MATERIAL FOR THIS EXERCISE: Begin
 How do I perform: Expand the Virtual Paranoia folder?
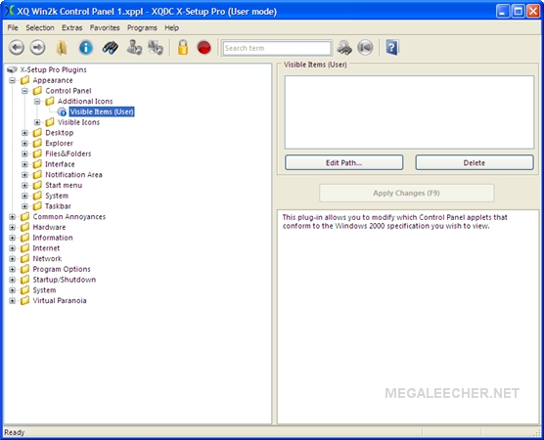(12, 301)
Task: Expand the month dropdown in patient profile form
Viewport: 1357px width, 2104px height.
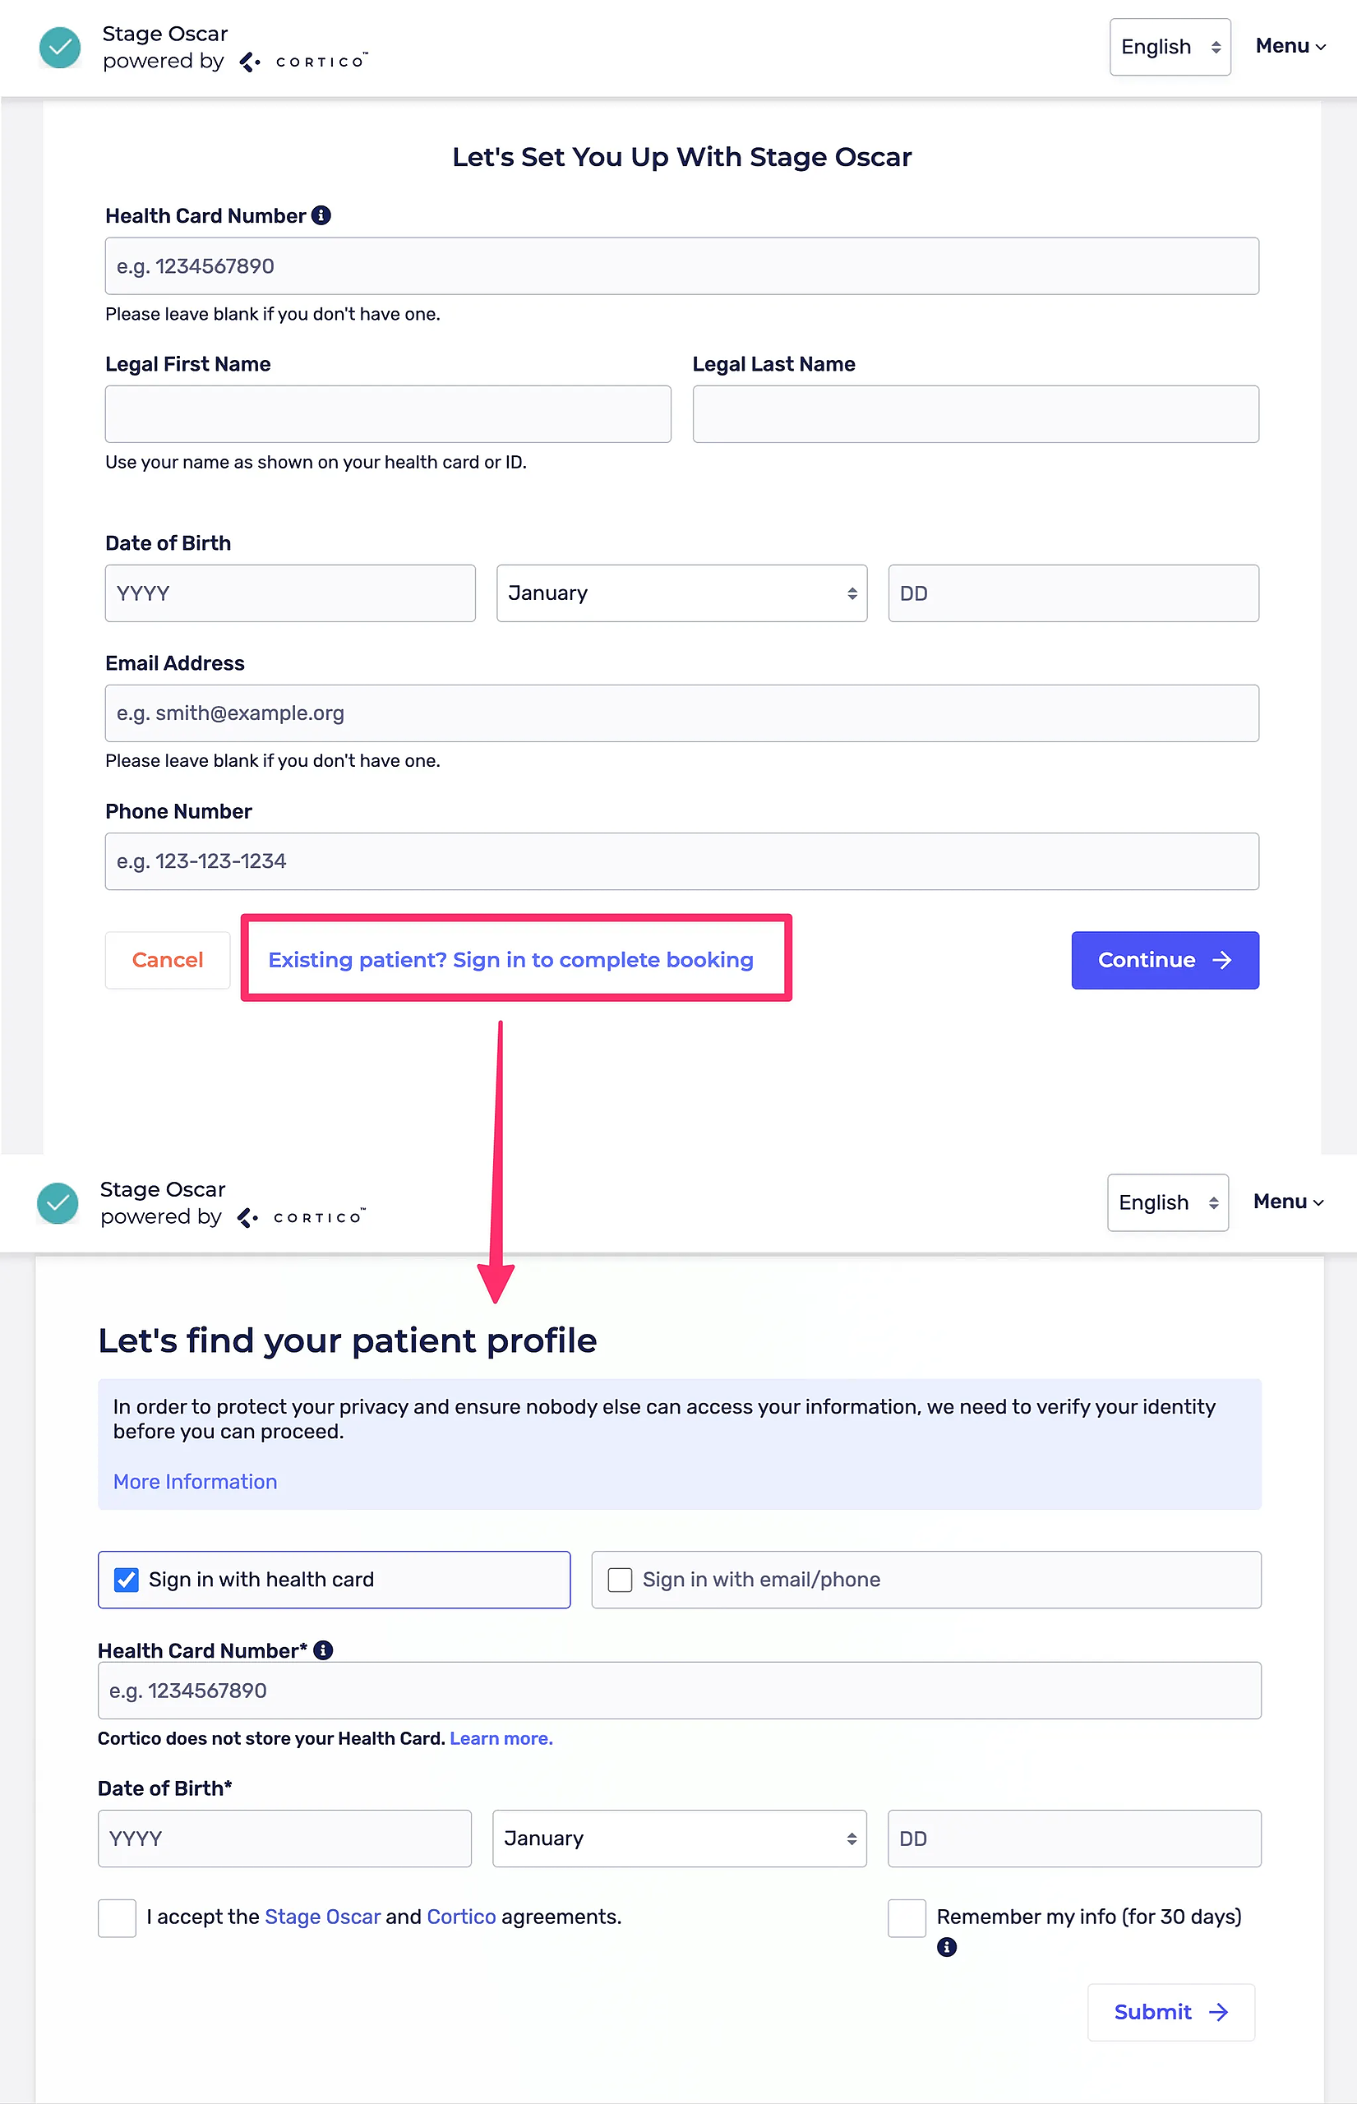Action: pyautogui.click(x=679, y=1839)

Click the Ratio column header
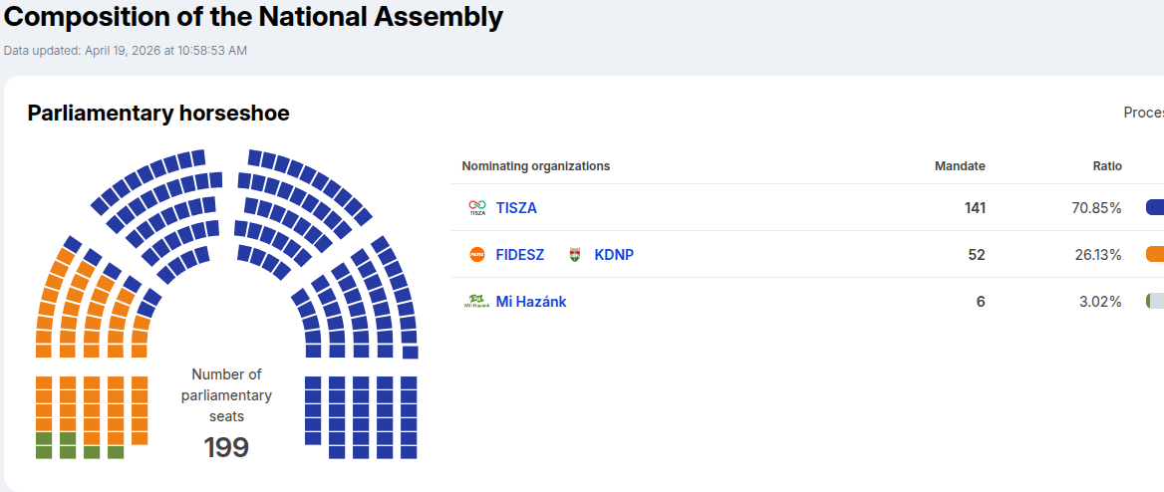pyautogui.click(x=1107, y=166)
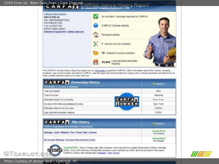Click the odometer reading car icon
The height and width of the screenshot is (164, 219).
click(x=96, y=62)
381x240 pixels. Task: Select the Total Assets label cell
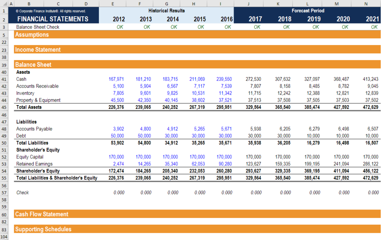point(28,107)
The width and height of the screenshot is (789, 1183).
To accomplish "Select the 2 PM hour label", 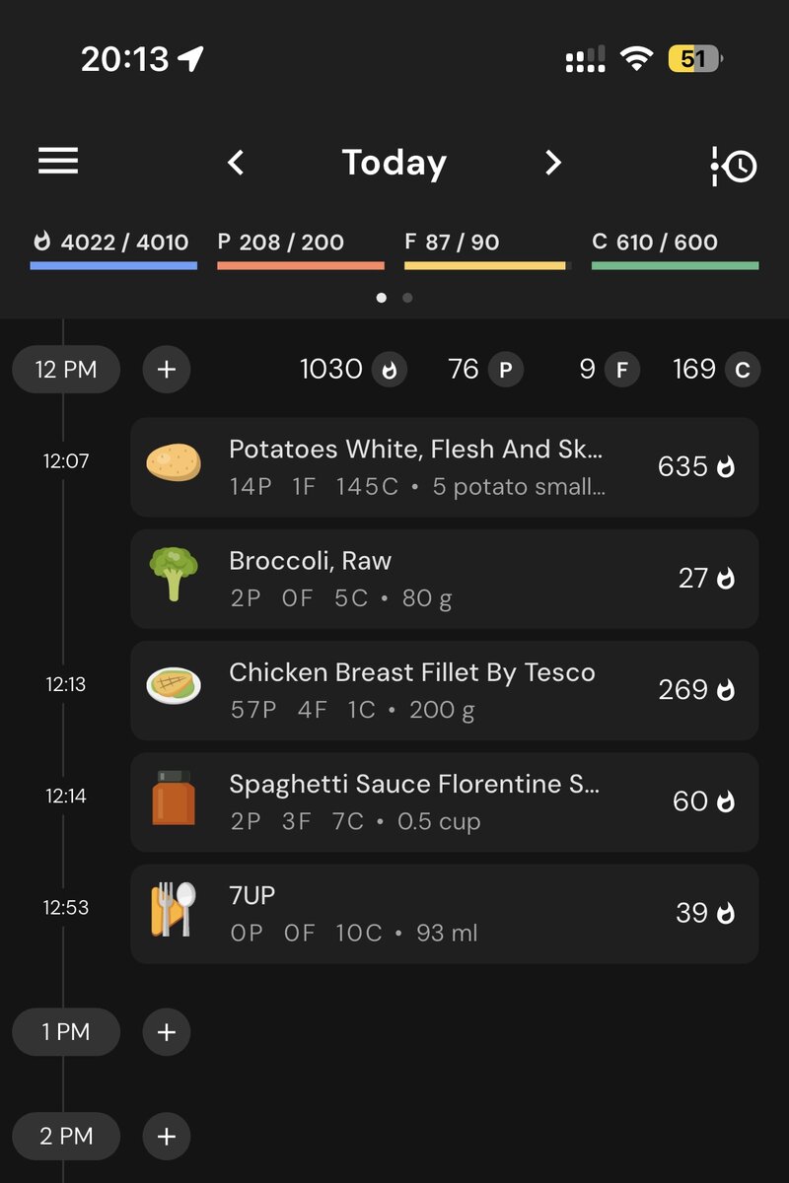I will (x=66, y=1137).
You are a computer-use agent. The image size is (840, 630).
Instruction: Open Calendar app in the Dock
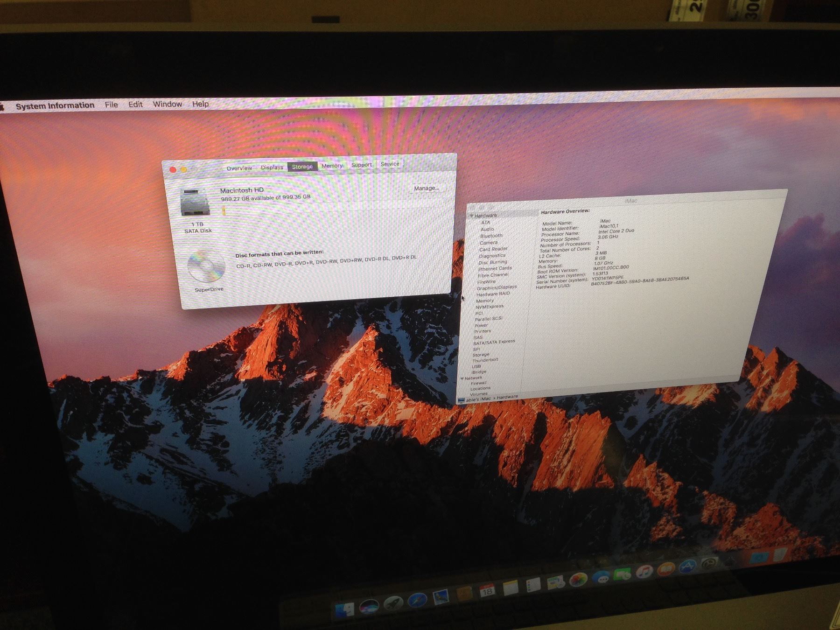[487, 591]
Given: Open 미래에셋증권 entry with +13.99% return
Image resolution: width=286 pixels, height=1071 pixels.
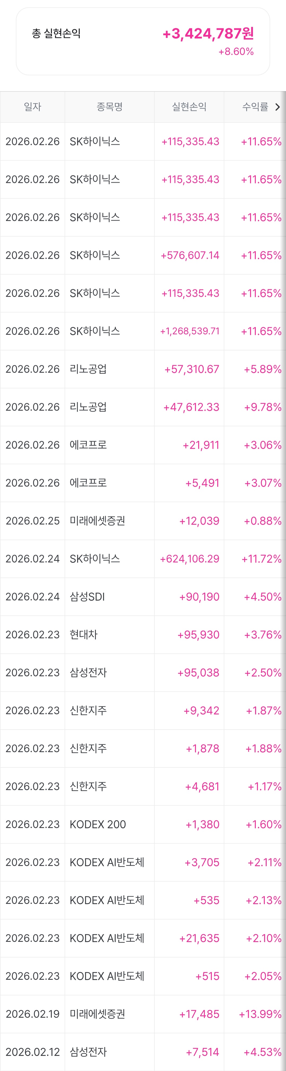Looking at the screenshot, I should (x=143, y=1014).
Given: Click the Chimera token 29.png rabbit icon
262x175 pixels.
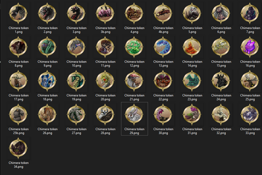Looking at the screenshot, I should click(x=134, y=114).
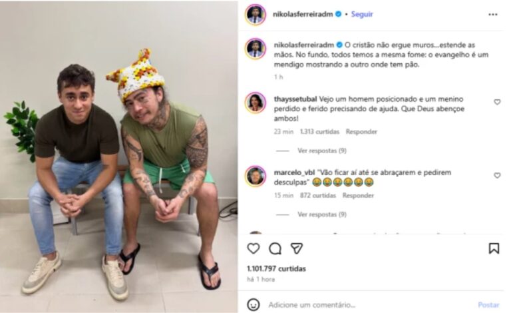This screenshot has width=519, height=313.
Task: Like marcelo_vbl's comment
Action: point(497,175)
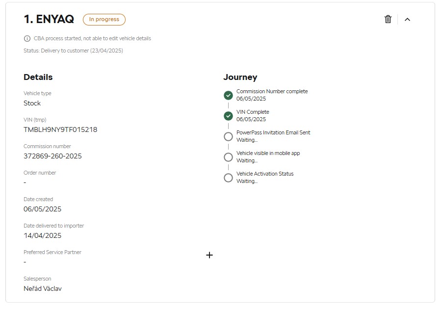Image resolution: width=443 pixels, height=310 pixels.
Task: Click the info icon beside CBA process message
Action: (27, 38)
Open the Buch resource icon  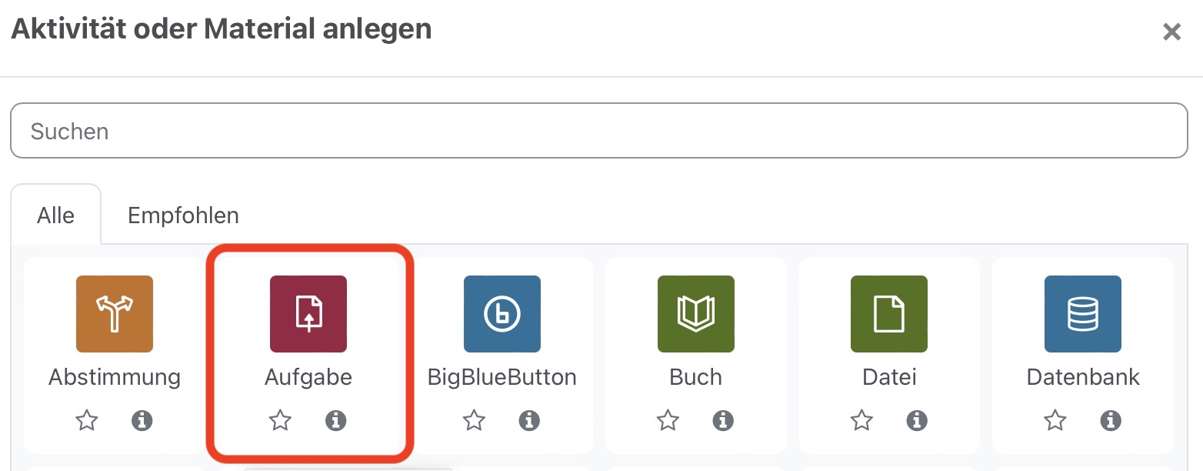[x=695, y=314]
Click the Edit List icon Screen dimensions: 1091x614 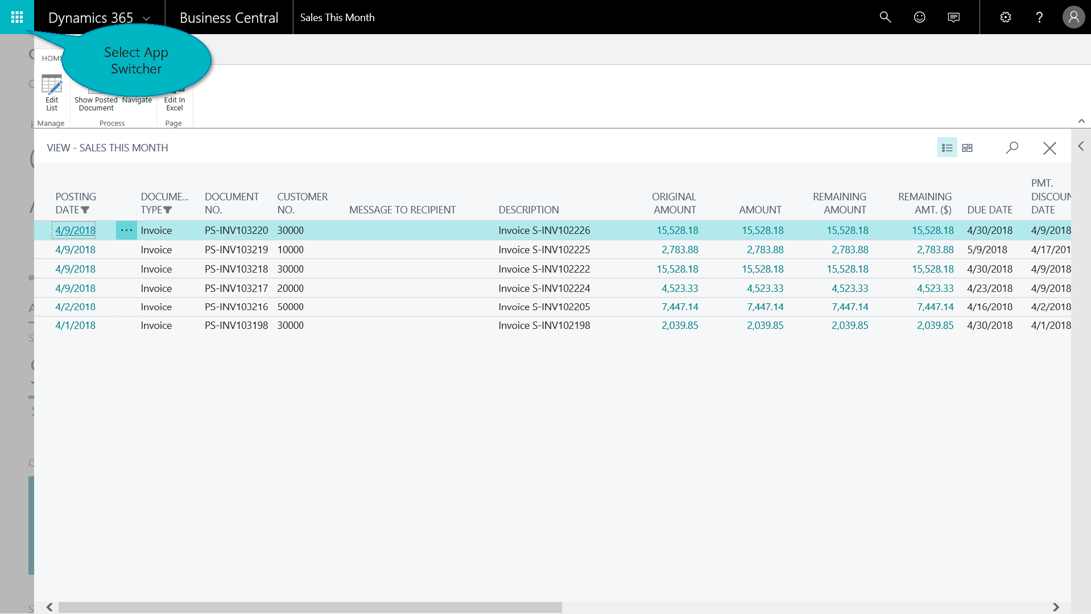click(x=52, y=93)
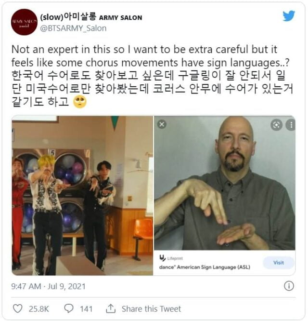Open the ASL dance sign photo
308x321 pixels.
(225, 183)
MATERIAL FOR THIS EXERCISE: End
## WORK ITEM
Starting at the line containing "Given: Open 미래에셋증권 entry with +13.99% return" and finishing at the line containing "Given: Click the", return those lines exactly as they appear above, without the pictures.

## SOLUTION FOR THIS PROBLEM
Given: Open 미래에셋증권 entry with +13.99% return
Image resolution: width=286 pixels, height=1071 pixels.
Looking at the screenshot, I should (x=143, y=1014).
Given: Click the Chimera token 29.png rabbit icon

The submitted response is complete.